> [Directions for this task]
Filter the entries for the word "list". Copy each line that has it.
--- Information Enclosed Below ---
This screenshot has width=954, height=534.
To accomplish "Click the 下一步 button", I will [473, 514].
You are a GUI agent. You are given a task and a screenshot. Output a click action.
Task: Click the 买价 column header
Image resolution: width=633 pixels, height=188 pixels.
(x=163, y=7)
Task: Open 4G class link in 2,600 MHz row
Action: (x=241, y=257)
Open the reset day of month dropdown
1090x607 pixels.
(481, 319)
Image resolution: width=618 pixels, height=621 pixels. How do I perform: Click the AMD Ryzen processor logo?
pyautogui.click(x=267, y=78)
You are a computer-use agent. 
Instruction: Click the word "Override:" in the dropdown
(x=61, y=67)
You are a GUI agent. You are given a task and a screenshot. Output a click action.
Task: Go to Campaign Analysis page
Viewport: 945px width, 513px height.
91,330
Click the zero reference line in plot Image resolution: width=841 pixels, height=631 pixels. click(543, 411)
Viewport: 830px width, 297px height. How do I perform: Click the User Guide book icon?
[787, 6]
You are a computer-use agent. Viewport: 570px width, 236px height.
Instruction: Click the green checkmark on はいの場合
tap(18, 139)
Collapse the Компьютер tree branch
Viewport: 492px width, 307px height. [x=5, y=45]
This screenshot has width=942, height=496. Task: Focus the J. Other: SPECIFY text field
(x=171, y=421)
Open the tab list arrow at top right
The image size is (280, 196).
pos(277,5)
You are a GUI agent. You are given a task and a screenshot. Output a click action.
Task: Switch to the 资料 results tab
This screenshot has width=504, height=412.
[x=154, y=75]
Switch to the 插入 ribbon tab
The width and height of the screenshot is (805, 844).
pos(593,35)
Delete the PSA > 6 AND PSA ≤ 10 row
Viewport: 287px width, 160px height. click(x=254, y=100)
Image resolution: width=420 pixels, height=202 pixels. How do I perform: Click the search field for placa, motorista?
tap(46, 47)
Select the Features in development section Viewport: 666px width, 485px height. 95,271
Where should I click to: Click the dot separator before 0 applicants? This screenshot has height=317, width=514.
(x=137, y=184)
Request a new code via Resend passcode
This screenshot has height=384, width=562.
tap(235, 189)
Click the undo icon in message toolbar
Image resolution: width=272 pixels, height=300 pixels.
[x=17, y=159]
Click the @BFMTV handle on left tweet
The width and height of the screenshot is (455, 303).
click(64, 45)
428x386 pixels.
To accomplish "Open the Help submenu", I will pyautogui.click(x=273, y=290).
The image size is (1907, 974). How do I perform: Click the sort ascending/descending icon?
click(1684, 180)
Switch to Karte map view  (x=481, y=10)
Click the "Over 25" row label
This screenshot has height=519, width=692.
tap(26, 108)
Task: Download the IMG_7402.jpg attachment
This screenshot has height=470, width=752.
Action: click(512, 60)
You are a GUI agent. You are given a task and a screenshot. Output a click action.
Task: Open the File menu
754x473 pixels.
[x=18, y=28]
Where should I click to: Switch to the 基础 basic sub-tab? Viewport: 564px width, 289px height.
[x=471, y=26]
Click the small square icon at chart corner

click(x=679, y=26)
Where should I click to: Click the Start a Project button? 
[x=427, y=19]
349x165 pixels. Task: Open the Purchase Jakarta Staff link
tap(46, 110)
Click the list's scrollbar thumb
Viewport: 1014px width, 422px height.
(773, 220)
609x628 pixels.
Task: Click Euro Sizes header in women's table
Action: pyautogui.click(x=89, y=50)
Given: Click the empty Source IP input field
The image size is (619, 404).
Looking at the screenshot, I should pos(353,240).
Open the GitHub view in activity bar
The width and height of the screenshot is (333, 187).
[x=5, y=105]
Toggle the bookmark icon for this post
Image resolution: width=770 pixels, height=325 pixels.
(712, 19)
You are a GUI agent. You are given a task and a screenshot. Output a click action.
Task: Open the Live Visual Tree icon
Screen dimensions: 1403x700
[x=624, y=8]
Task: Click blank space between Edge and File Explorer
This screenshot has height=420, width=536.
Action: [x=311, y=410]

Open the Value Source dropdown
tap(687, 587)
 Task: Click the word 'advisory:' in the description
--- End of Enclosed Information ---
> [Answer section]
Open the tab list arrow at top right
Click the list's scrollbar thumb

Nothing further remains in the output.